Letteratura

A Berlino con Max Frisch: il muro come metafora

Nel 1973, il grande scrittore zurighese aveva cercato nella città divisa, simbolo della crisi della civiltà, una (im)possibile Heimat

  • 1 maggio, 09:00
  • 1 maggio, 13:22
Max Frisch a sinistra, la sua seconda moglie Marianne e lo scrittore Uwe Johnson durante la gita nell'enclave di Steinstücken - .jpg
Di: Mattia Mantovani

Uno dei temi fondamentali dell’opera di Max Frisch -a partire dai tardi anni Quaranta e soprattutto dopo la pubblicazione del grande romanzo Stiller nel 1954- è riconducibile al concetto (ma forse sarebbe più corretto parlare di sentimento) della “patria”, la Heimat. Si tratta di un sentimento che Frisch ha vissuto con particolare intensità e ha circoscritto e declinato in numerose variazioni, principalmente nelle opere narrative ma anche nel teatro e negli interventi pubblici, sempre lontani da una lettura conciliante e per così dire “acquisita” dell’esistente.

Questa dimensione della sua realtà umana e poetica (anche in quanto scrittore di lingua tedesca) è stata colta in maniera molto penetrante da Cees Nooteboom, che nel volume autobiografico 533 - Il libro dei giorni gli ha dedicato un preciso quanto affettuoso ritratto e ha scritto tra l’altro: «Ci sono problemi locali, peculiarità e intimità di cui non si sa niente. Per la generazione di Frisch c’era poi anche altro: la Svizzera non aveva partecipato alla guerra, i suoi abitanti non avevano condiviso la persecuzione o l’indifferenza, il giusto o lo sbagliato, l’esilio o il non esilio. Tuttavia per uno scrittore svizzero il suo grande vicino, con la sua lingua potente, è sempre stato una sfida e una presenza». Il che è verissimo, perché per Frisch la Heimat si è sempre identificata in primo luogo con l’appartenenza linguistica e la ricerca di un radicamento all’interno di una simile appartenenza.

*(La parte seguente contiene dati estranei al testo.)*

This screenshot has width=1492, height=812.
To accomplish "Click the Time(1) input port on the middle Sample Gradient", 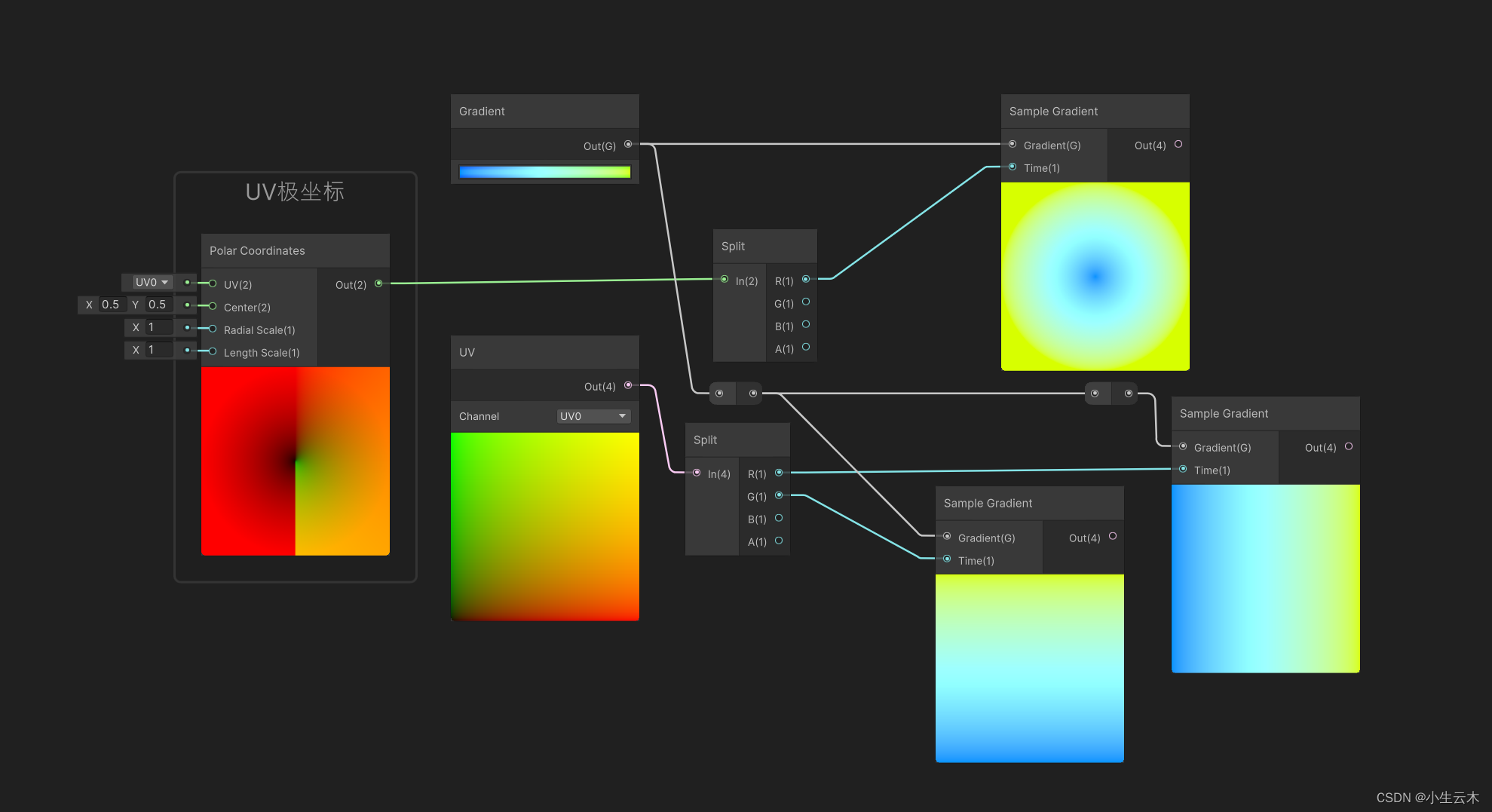I will [x=947, y=559].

Nel gennaio 1974, ad esempio, in occasione del conferimento della massima onorificenza letteraria elvetica, il “Gran Premio Schiller”, Frisch si chiede fino a che punto sia possibile ravvisare nella Svizzera una patria. Non trova risposte del tutto soddisfacenti, e allora cerca di individuare altre possibili patrie. Una di queste patrie possibili è rappresentata da Berlino, come emerge da un passo particolarmente rivelatore del discorso: «Patria. Dove questo concetto si intensifica: a Berlino, quando per settimane vedo il muro da entrambe le parti. Il suo zig-zag attraverso la città, filo spinato e cemento armato, e sopra il tubo di cemento, la cui rotondità non offre appigli al fuggiasco. Da una parte e dall’altra lo stesso tempo atmosferico e quasi la stessa lingua. La patria rimasta, la patria difficile. E l’altra, che non sarà più una patria».

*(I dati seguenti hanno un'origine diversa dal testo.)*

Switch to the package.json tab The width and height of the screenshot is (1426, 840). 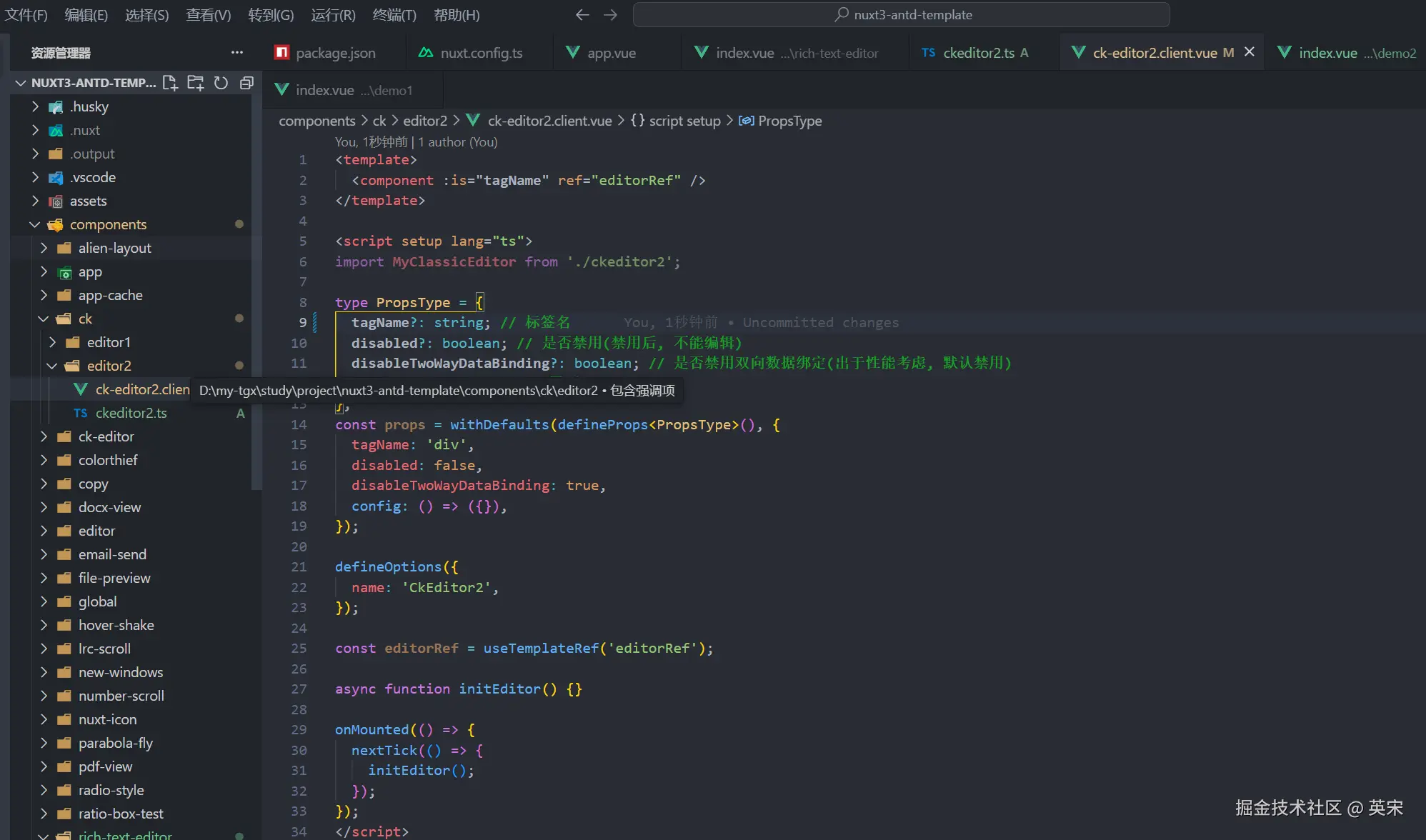tap(335, 53)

Ma perché proprio Berlino? La risposta, prima ancora che in Frisch, la si può trovare in Carlo Levi, che nel 1958 (tre anni prima della costruzione del muro) aveva compiuto un lungo viaggio in Germania, poi raccolto nel libro La doppia notte dei tigli, e aveva perfettamente individuato l’essenza della città divisa, cifra simbolica della crisi dell’intera civiltà: «La stessa alienazione fondamentale si manifesta, in modi opposti, nell’una e nell’altra Berlino, patetiche sorelle dell’interna servitù. Esse stanno l’una in faccia all’altra e rivaleggiano in ogni cosa, ma con linguaggi diversi; e, identiche e difformi, si rispecchiano; quella che l’una fa, l’altra non fa. Questi mondi dimezzati si guardano con occhi torbidi, si confrontano come due campioni di civiltà diverse, senza possibile contatto, ma sono campioni dello stesso tessuto. Chi li guardi senza la loro arbitraria e fittizia ferocia, si accorge che proprio in quell’arbitrio, in quella ferocia, in quell’insistenza, in quella disperazione, essi sono identici».

E’ precisamente per questo motivo che Frisch sceglie Berlino. Nei primi anni Settanta, la città divisa e percorsa dal muro come da una cicatrice era un luogo dalle forti connotazioni simboliche e la vera e propria capitale del mondo tagliato in due dalla guerra fredda. Ecco quindi che nel febbraio 1973, obbedendo per l’ennesima volta a quella sorda e insistente irrequietezza che lo portava a cercare posti sempre nuovi nei quali tentare di radicarsi, Frisch si trasferisce con la seconda moglie Marianne a Berlino Ovest in una casa della Sarrazinstrasse, nel quartiere residenziale di Friedenau, non lontano dall’aeroporto di Tempelhof. Nei quasi sette anni trascorsi a Berlino, Frisch tenne un diario per il quale pose un divieto di pubblicazione della durata di venti anni dopo la morte. Trascorso questo periodo, un’ampia scelta (molte parti sono state tralasciate per motivi di privacy e ci si è limitati al periodo 1973-1974) è stata pubblicata dal suo editore storico, Suhrkamp di Berlino.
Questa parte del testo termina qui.